The method for the determination of Prekallikrein Activator (PKA) in human plasma derived products is based on the activation of a prekallikrein preparation from human plasma. The PKA present in the sample activates plasma prekallikrein to plasma kallikrein, which then hydrolyses a chromogenic peptide substrate for plasma kallikrein.

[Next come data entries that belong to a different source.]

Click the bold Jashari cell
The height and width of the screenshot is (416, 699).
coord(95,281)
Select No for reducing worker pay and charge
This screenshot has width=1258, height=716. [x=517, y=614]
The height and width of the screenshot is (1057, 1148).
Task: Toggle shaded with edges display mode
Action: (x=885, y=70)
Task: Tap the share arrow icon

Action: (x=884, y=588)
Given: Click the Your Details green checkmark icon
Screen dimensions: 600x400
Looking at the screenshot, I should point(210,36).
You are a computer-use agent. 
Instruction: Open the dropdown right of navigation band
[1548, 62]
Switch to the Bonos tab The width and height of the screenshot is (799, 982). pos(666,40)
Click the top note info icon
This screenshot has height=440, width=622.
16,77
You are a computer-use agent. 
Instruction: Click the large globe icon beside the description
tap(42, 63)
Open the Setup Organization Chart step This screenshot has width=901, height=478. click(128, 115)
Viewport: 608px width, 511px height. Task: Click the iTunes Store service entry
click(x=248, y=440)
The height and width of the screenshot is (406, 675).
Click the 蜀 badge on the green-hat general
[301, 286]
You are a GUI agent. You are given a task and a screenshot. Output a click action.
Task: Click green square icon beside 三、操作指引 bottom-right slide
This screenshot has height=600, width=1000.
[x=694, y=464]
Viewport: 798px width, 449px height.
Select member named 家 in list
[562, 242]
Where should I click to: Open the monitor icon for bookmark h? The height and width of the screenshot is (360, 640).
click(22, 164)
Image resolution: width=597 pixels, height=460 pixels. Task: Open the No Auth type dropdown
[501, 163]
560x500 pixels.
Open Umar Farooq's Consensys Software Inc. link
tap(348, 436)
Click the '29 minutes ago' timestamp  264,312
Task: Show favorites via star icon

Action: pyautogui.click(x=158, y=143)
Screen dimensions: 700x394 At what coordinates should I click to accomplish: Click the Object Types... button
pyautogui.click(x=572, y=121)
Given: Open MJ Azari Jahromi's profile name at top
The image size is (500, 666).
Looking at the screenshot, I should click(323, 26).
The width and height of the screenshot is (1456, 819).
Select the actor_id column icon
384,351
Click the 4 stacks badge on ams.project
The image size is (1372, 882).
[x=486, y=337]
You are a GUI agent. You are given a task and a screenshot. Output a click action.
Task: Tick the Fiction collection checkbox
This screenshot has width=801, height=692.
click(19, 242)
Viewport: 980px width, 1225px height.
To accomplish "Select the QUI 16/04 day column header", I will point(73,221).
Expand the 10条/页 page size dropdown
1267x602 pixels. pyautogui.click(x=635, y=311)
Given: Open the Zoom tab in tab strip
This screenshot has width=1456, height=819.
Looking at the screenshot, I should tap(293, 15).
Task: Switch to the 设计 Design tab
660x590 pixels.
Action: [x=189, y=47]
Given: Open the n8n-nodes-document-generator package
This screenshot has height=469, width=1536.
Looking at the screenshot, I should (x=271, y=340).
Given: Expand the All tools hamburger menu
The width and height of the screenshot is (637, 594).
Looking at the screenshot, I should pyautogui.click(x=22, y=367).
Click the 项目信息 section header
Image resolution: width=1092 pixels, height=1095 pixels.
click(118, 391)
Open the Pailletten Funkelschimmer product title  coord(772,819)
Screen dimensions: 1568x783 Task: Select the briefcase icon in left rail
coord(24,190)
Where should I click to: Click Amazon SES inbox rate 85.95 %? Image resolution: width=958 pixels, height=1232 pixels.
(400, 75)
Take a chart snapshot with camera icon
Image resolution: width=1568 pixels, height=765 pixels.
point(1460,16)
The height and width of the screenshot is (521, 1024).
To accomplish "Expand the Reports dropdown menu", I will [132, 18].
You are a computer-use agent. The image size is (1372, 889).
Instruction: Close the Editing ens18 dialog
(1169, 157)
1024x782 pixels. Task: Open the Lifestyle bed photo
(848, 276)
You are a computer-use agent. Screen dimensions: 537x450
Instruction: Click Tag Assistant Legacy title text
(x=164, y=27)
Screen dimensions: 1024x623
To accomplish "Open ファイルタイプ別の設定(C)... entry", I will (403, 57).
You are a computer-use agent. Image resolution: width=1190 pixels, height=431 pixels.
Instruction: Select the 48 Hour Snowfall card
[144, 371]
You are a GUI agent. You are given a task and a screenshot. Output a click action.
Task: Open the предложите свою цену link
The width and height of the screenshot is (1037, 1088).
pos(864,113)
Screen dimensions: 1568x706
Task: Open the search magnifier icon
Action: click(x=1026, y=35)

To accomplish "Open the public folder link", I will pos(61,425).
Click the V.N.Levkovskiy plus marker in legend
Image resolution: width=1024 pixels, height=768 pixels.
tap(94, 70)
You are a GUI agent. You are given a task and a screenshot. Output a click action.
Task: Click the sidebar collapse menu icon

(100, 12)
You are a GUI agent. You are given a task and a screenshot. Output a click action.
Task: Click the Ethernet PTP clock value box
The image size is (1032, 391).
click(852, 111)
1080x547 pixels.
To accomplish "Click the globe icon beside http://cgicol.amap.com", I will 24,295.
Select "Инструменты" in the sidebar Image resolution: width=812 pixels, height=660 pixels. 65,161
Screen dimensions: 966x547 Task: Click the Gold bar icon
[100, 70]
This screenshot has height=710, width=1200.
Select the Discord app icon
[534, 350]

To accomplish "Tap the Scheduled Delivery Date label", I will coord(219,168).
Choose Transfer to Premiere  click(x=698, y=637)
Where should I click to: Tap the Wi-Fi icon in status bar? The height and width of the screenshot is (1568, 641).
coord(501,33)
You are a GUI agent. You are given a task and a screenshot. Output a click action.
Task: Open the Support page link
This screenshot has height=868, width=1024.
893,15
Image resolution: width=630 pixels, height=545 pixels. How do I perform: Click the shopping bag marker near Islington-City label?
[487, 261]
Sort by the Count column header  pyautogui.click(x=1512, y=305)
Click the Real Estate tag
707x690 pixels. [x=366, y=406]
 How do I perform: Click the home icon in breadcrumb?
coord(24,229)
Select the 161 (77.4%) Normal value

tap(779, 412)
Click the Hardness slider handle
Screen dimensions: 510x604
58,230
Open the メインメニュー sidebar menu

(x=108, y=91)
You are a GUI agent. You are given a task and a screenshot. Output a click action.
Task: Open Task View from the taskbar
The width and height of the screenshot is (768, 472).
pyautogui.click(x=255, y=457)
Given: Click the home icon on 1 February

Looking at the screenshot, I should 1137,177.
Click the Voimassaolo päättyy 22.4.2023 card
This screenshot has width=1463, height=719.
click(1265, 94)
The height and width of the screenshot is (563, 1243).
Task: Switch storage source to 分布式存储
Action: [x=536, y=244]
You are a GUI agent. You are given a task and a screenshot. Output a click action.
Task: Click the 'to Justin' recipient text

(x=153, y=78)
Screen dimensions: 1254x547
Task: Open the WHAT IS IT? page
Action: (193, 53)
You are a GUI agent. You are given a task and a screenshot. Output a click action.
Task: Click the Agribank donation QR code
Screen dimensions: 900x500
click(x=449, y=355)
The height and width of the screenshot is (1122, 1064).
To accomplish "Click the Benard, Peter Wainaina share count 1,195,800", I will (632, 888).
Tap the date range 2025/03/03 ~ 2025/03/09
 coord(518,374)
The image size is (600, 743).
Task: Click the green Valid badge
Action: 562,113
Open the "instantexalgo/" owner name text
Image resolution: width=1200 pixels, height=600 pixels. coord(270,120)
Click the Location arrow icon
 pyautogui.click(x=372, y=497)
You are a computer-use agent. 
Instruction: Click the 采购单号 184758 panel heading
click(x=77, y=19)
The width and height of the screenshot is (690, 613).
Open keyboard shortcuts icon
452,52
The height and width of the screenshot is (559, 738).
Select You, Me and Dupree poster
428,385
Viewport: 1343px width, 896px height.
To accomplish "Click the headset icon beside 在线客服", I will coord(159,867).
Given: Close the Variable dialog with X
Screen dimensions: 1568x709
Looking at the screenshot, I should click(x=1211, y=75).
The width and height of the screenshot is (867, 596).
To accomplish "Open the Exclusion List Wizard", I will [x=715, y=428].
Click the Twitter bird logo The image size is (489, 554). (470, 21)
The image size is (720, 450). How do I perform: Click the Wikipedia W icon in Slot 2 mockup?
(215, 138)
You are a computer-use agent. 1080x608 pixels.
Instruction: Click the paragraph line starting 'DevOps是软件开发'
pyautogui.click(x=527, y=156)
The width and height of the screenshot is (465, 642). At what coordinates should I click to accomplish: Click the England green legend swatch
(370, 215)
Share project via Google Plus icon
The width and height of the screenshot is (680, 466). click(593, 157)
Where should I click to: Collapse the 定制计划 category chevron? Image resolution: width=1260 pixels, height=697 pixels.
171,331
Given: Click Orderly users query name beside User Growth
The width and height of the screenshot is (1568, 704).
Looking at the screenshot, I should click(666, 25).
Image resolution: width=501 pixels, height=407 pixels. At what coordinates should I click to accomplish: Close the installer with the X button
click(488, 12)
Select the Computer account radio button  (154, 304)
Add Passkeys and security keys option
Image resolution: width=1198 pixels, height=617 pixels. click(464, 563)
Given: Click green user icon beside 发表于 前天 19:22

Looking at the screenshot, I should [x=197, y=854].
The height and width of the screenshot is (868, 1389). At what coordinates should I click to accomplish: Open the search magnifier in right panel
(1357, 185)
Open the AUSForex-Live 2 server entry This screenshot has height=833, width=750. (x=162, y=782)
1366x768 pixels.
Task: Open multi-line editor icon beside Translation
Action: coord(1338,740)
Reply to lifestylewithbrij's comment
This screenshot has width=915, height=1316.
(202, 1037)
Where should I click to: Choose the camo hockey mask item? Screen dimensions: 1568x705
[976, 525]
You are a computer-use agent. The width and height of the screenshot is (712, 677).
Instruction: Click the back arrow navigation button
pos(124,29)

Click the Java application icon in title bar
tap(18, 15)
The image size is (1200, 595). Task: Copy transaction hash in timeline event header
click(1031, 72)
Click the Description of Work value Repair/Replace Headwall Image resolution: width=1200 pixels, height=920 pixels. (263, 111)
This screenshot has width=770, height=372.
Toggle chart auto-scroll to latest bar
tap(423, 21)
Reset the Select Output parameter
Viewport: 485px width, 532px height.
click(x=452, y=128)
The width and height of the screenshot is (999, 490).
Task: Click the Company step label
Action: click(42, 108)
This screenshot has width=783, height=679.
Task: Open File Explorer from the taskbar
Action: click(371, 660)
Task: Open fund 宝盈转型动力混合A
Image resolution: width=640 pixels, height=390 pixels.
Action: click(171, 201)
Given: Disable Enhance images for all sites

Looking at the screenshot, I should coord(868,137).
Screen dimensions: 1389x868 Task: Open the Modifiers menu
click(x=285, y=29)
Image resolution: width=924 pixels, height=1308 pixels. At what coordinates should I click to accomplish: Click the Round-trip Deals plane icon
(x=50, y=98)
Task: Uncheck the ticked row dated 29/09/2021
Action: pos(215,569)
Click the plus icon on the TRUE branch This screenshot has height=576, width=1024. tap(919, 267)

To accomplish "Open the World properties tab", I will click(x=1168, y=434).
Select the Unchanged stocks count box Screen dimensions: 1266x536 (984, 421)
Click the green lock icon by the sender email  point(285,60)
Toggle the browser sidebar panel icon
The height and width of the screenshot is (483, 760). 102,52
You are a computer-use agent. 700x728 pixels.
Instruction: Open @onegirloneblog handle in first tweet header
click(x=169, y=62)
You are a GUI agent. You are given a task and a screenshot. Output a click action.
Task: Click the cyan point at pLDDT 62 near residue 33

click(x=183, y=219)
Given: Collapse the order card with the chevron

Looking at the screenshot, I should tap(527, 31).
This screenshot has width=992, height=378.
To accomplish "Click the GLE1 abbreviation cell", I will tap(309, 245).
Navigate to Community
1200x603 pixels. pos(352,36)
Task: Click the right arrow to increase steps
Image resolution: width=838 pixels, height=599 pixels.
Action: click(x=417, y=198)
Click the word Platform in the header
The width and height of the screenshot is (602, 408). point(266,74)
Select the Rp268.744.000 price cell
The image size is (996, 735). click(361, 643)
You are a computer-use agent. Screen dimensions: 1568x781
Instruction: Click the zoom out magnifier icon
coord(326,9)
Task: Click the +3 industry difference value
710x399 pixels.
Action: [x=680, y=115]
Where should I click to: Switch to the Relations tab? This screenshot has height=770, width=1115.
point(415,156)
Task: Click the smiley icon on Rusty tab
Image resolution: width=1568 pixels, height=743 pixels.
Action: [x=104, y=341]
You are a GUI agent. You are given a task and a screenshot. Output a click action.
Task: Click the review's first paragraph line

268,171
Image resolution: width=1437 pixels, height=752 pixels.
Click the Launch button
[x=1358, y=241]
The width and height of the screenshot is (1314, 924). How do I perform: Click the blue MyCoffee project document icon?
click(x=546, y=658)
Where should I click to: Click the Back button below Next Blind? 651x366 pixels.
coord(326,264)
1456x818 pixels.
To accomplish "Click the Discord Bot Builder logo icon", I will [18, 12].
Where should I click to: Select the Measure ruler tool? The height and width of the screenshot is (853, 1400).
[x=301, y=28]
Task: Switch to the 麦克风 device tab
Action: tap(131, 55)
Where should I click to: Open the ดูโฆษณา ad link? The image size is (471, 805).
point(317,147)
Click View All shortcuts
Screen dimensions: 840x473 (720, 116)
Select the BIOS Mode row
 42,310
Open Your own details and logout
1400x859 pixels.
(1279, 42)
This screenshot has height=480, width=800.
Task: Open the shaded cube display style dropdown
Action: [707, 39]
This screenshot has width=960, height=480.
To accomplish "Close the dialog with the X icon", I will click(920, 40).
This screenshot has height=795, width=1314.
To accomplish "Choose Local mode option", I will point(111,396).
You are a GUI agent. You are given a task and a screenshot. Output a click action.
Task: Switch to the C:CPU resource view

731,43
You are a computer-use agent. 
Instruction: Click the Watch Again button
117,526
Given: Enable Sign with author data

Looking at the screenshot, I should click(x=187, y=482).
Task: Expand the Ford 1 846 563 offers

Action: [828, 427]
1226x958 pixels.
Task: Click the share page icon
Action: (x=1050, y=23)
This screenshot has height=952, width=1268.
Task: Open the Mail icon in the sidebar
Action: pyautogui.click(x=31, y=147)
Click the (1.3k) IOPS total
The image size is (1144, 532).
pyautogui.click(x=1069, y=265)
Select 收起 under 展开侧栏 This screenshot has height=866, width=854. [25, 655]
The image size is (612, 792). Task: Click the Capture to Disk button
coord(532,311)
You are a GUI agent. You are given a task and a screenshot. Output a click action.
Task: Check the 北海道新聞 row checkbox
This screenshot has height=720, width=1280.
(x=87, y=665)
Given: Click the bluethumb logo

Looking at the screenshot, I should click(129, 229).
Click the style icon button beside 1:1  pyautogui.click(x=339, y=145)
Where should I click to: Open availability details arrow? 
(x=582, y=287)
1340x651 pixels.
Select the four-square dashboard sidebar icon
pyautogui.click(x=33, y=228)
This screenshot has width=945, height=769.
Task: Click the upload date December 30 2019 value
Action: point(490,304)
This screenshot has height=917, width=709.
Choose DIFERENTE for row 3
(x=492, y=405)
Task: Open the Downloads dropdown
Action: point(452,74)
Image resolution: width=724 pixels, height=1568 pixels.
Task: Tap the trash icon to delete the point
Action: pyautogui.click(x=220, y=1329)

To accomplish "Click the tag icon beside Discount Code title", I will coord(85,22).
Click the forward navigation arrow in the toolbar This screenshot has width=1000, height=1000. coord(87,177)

The amount of colour generated is monitored spectrophotometrically and is directly proportional to the amount of PKA present in the sample.

Just Positive™ Prekallikrein Activator (PKA) control can be used as a borderline positive control for the assay of PKA.

5 x 0.5ml vials composed of Just Positive™ Prekallikrein Activator (PKA) Control is prepared from a plasma fraction containing PKA.

The expiry date printed on the bottle labels refers to the storage of unopened bottles stored at 2 to 8°C.


Additional Material Required

Pathway Diagnostics Prekallikrein Activator (PKA) assay kit, (shown below), or an “in-house” PKA assay:

  • PW30100 Prekallikrein Activator (PKA) assay kit 90 tests
  • PW301EP Prekallikrein Activator (PKA) assay kit 90 tests

Test standardization and limitations

The production and standardization of Just Positive™ Prekallikrein Activator (PKA) Control is controlled by the use of the 2nd International Standard for PKA.

The level of PKA in Just Positive™ Prekallikrein Activator (PKA) Control is batch specific and assigned using the Pathway Diagnostics Prekallikrein Activator (PKA) assay kit. The control is intended as an accuracy control of the Pathway Diagnostics Prekallikrein Activator (PKA) assay, but can also be used as a control in “in-house” PKA assays.

The batch specific control ranges assigned using the Pathway Diagnostics PKA test are shown in the table printed on the reverse side of the insert packaged with the product.